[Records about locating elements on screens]
--- Start ---
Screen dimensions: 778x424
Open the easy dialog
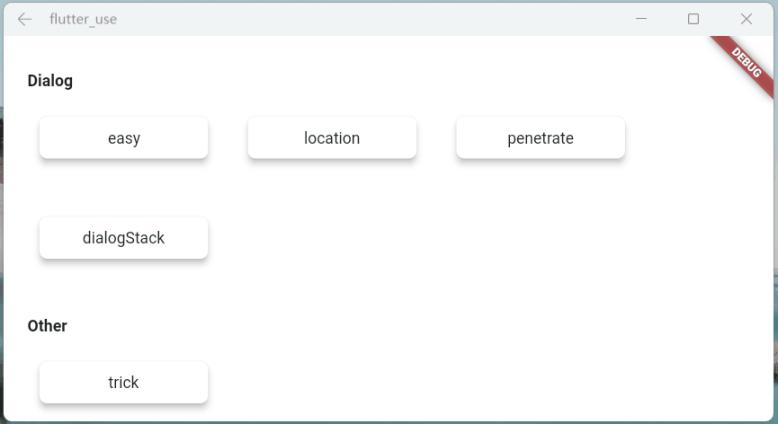pos(124,138)
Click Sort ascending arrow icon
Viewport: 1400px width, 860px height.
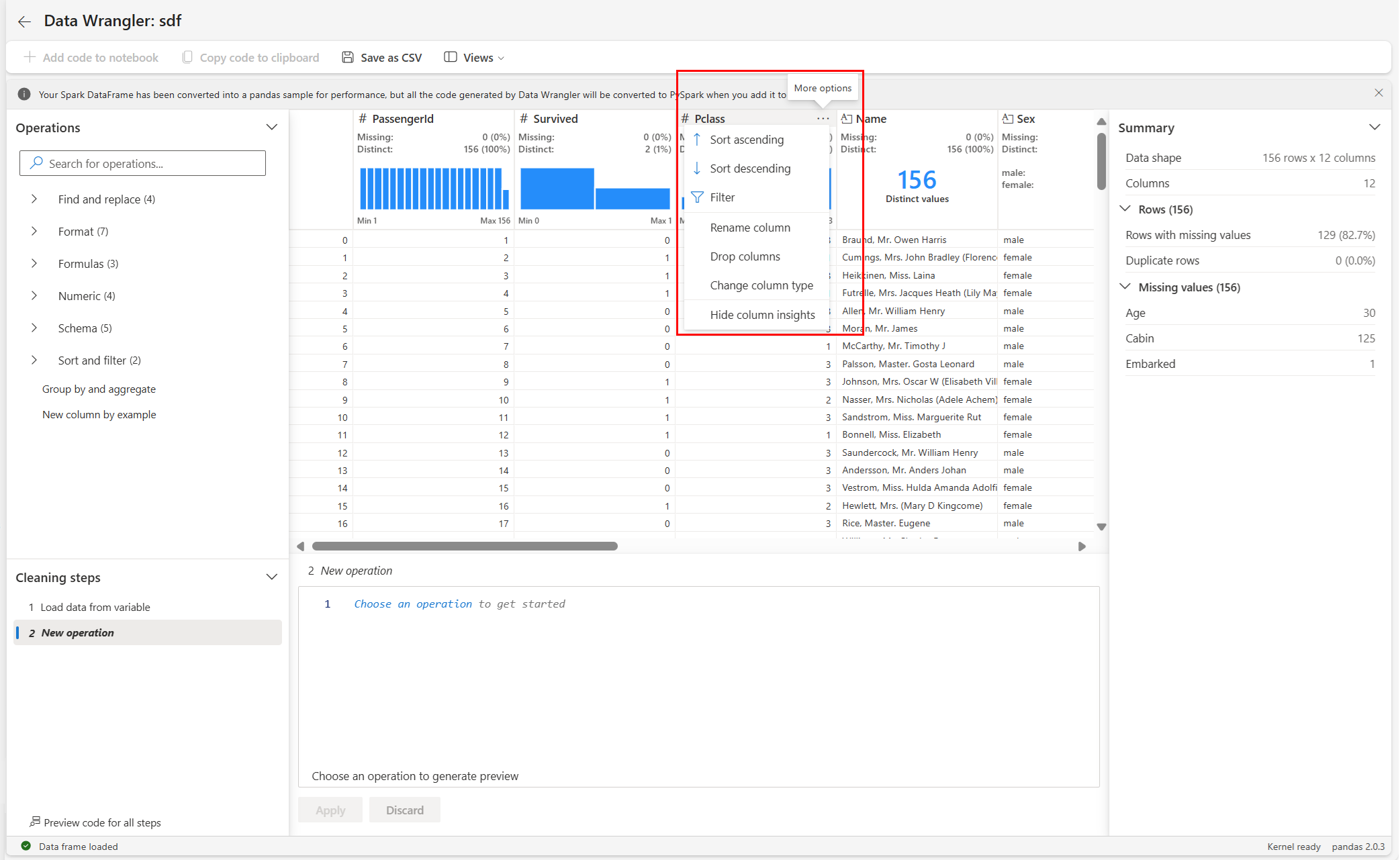pyautogui.click(x=697, y=140)
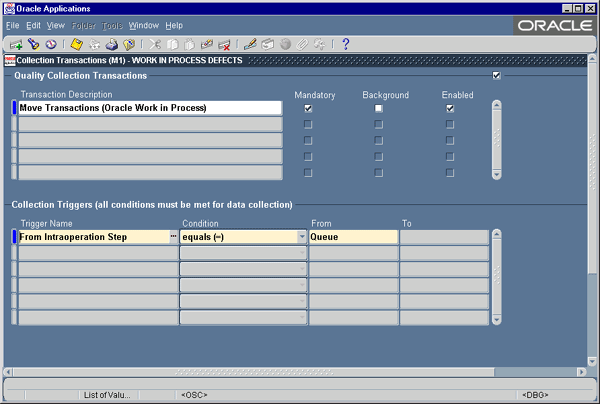The height and width of the screenshot is (404, 600).
Task: Open Condition dropdown in second trigger row
Action: 301,253
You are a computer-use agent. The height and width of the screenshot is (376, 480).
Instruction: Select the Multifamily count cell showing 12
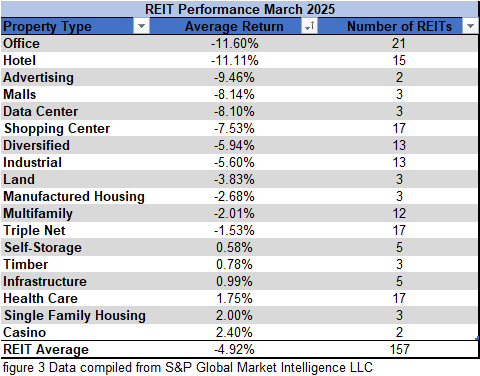point(399,213)
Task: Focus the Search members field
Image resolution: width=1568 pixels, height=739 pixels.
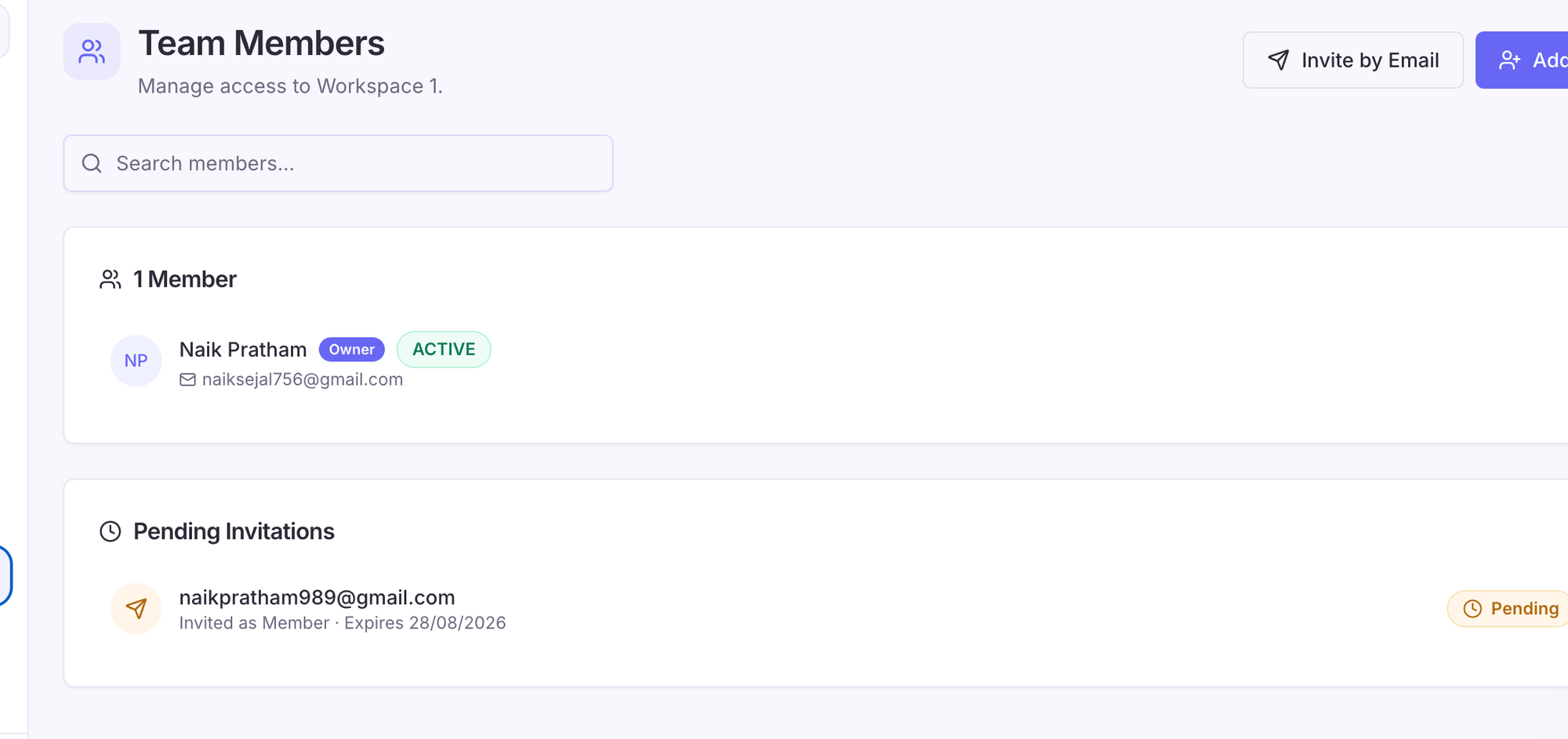Action: pos(338,163)
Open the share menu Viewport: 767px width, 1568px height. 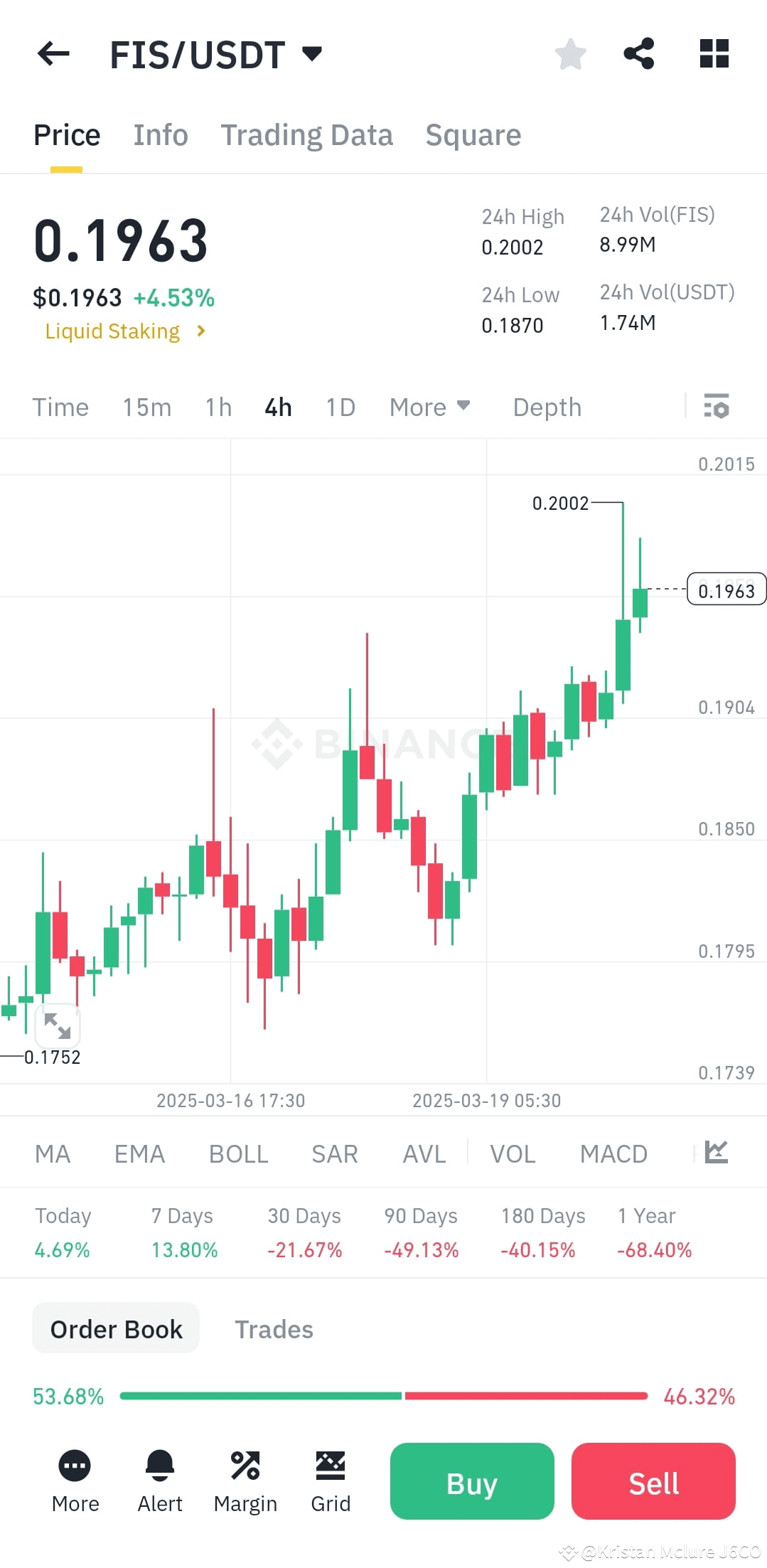click(x=639, y=53)
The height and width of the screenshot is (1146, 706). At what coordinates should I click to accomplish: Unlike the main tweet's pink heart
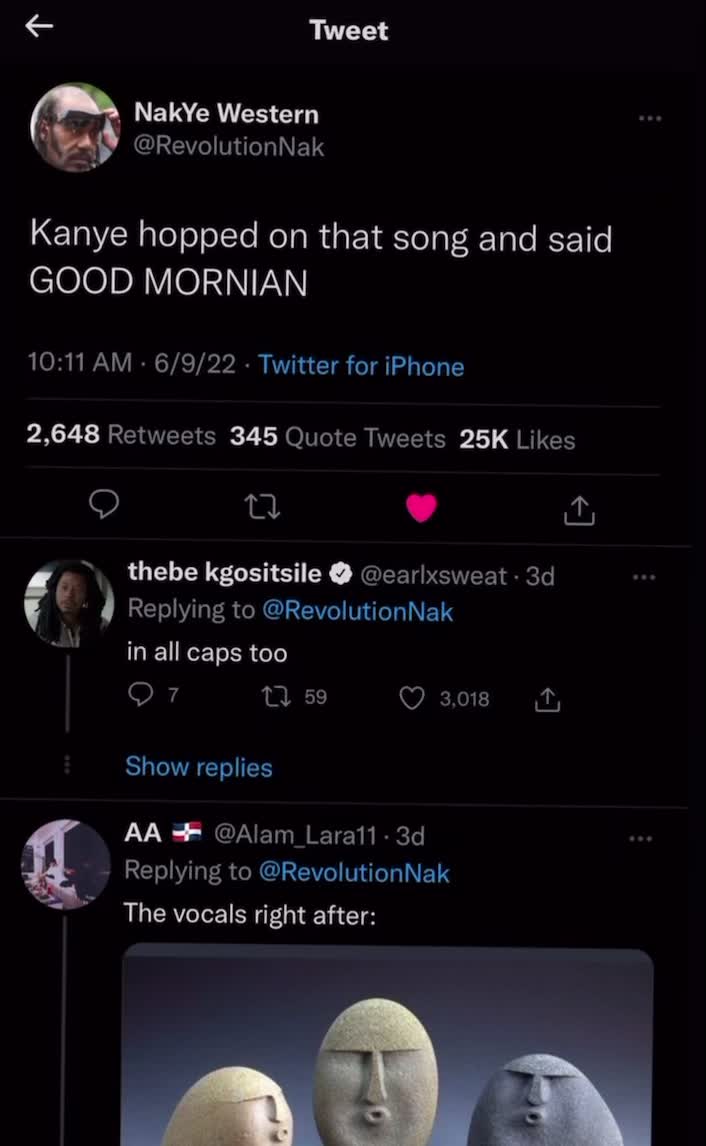[x=421, y=509]
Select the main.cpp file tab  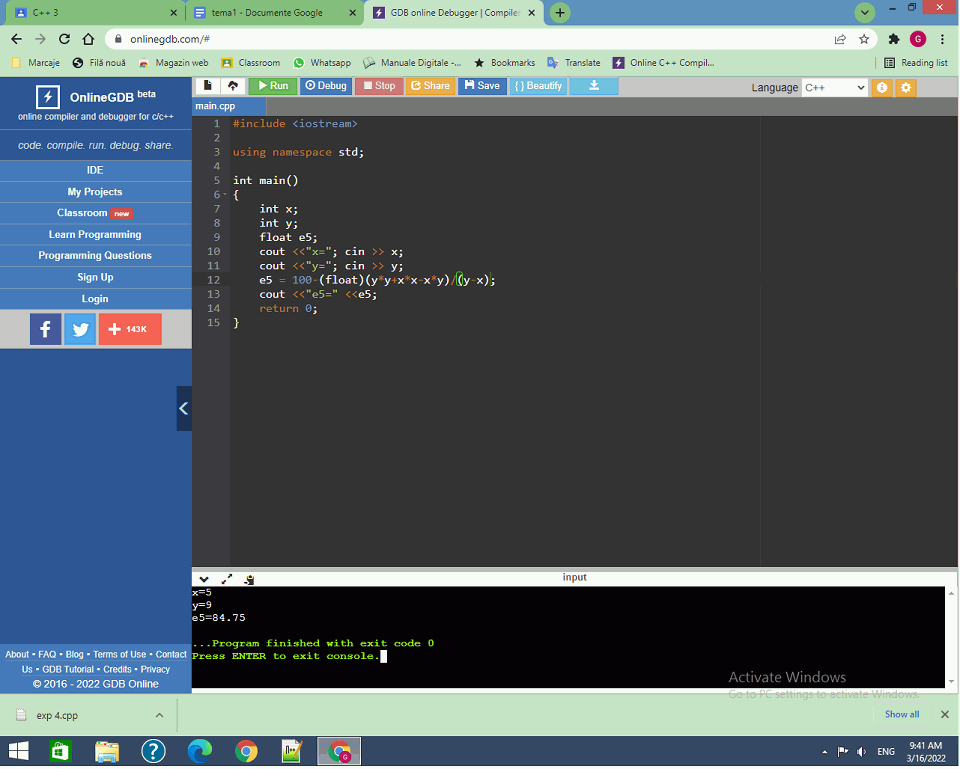click(216, 106)
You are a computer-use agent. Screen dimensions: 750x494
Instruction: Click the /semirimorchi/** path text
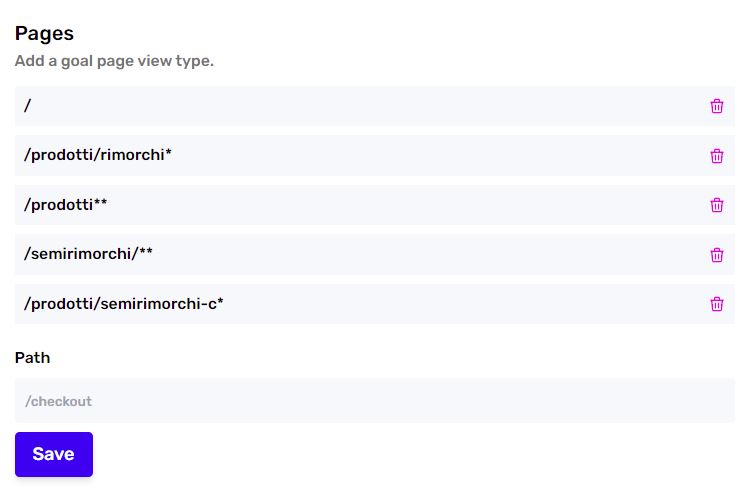88,254
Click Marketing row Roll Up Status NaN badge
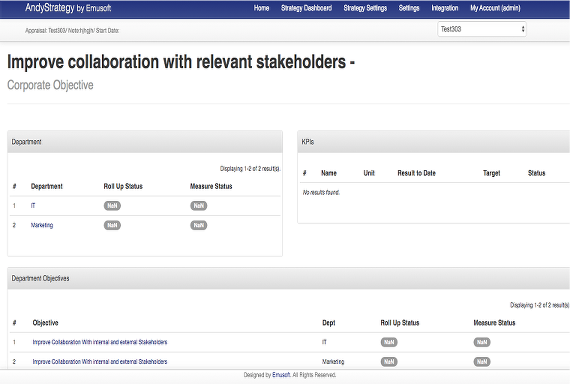 (112, 225)
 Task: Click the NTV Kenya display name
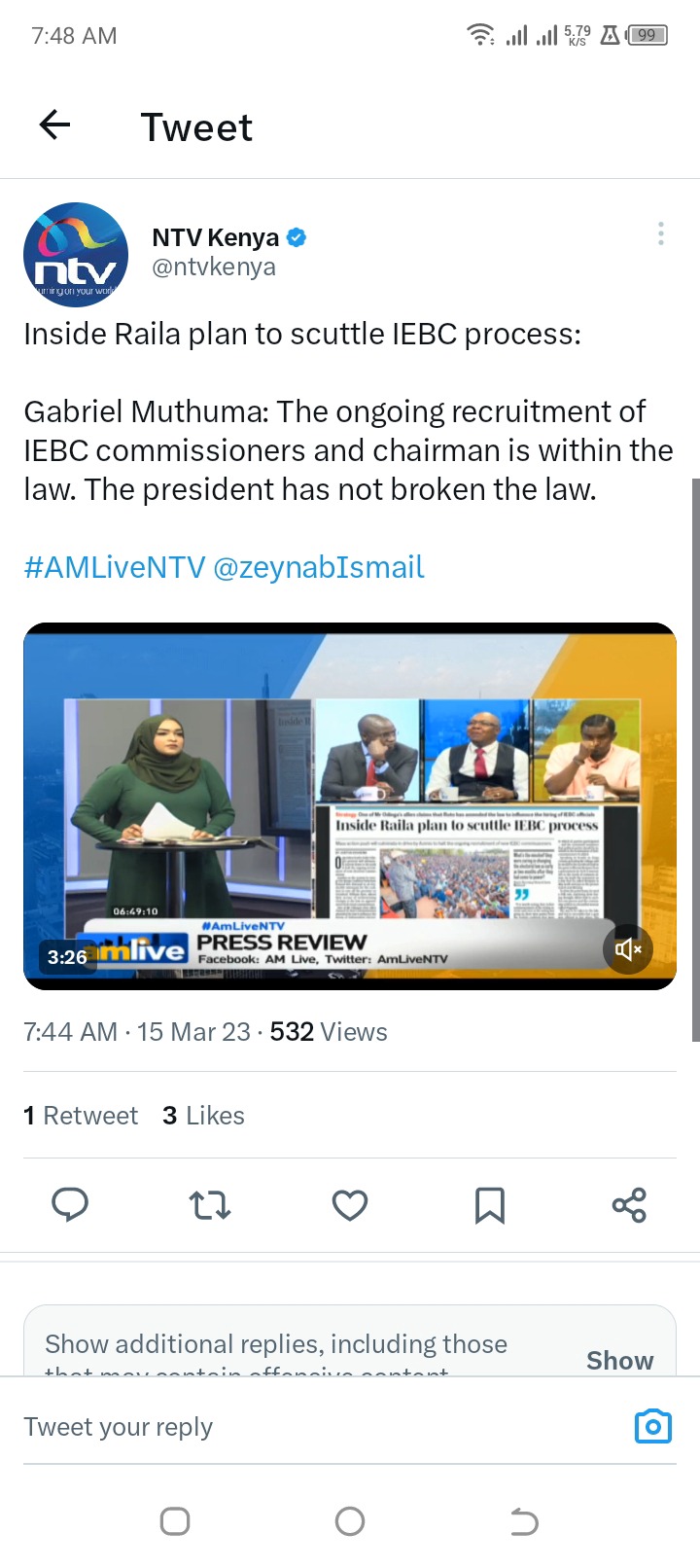click(216, 237)

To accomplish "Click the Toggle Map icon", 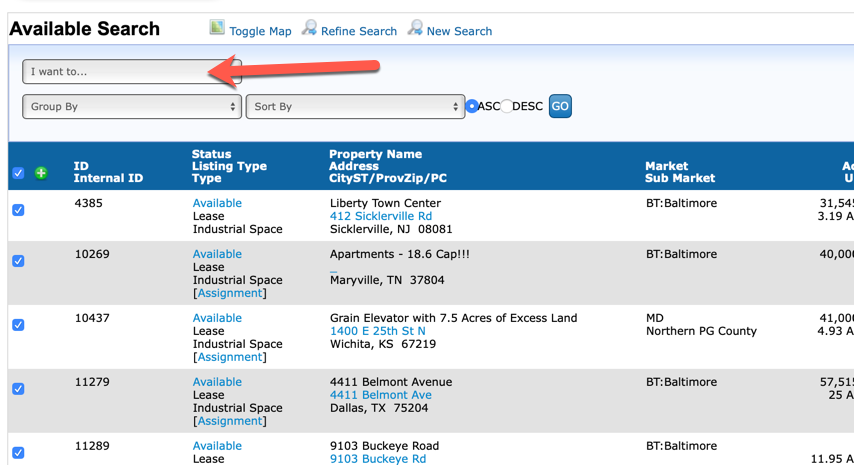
--- End ---
#### [Task requirements]
Write out the records again from the start through the line that contains "pos(124,138)", and shift every coordinate in the answers by adding 75 to it. Keep the requests in, and leave the pictures out of your answer.

#### [The answer]
Screen dimensions: 778x424
Open the easy dialog
pos(199,213)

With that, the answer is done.